Haris Ali, MD, a hematology oncologist at the City of Hope Comprehensive Cancer Center, discusses common myeloproliferative neoplasms driver mutations.
Haris Ali, MD, a hematology oncologist at the City of Hope Comprehensive Cancer Center, discusses common myeloproliferative neoplasms (MPN) driver mutations.
According to Ali, the most common mutations are JAK mutations, with JAK2 being the most common among high-risk patients. However, CALR and FTL mutations were also found to be common.
Ali and investigators studied the effect of driver mutations in a study (NCT02917096) looking at ruxolitinib (Jakafi) as peri-transplant treatment for MPNs. Driver mutations were found to be associated with a slightly higher risk of worse outcomes. However, the study was small and needs to be expanded to more patients.
According to Ali, study results point to 10mg twice a day of ruxolitinib is a good dose for these patients. Plans to expand the study to more patients are ongoing.
0:08 |The most common driver mutations are JAK mutations, others are CALR and FTL mutations. JAK2 is more of a high-risk mutation. Among the driver mutations, it's a slightly higher risk.
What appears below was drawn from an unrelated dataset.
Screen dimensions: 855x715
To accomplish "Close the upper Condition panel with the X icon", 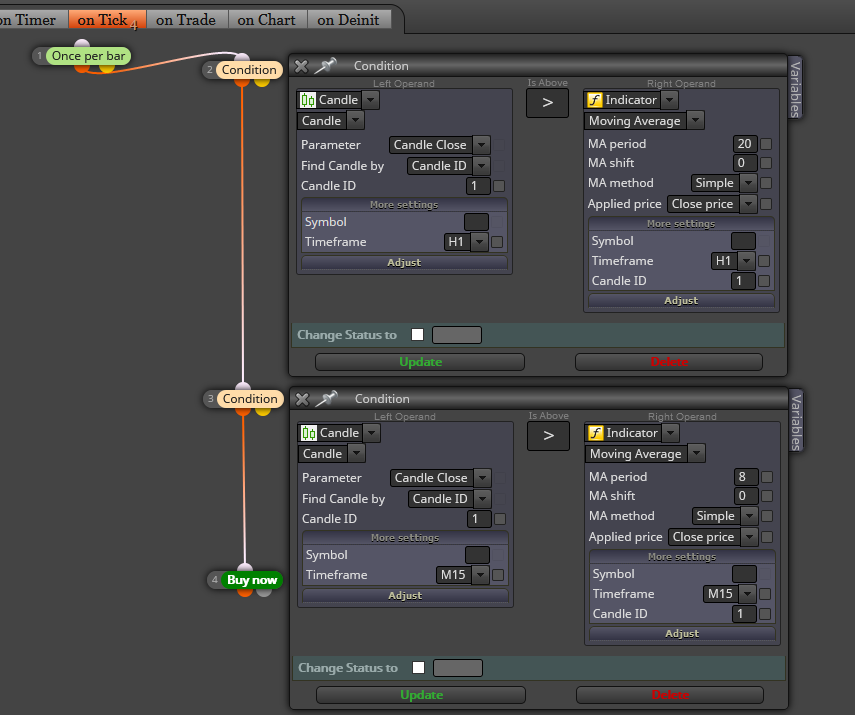I will point(301,67).
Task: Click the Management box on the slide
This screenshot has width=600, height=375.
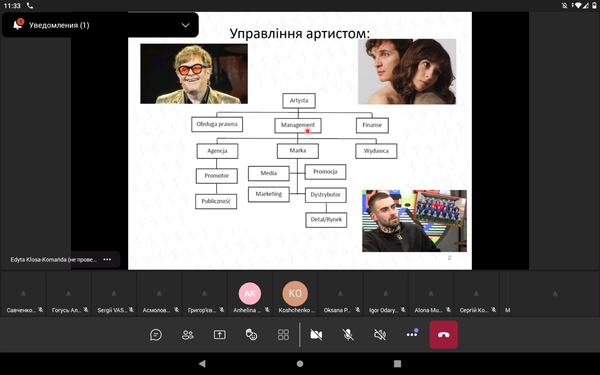Action: click(x=298, y=125)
We did not see any impact of mutations on the study. However, this is actually a small study, we definitely need to expand it to a larger number of patients. We are collaborating with other institutions to look at the impact of mutation in a large population to see if these mutations have any impact on the transplant outcomes in patients with myelofibrosis.
0:49 |This is a study with 18 patients where we saw a very positive response. There is a signal that 10 milligrams twice a day is a good dose in these patients. We are planning to expand it into more randomized trials in the future where we can definitely show the impact and can improve the outcomes of a transplant in patients with myelofibrosis.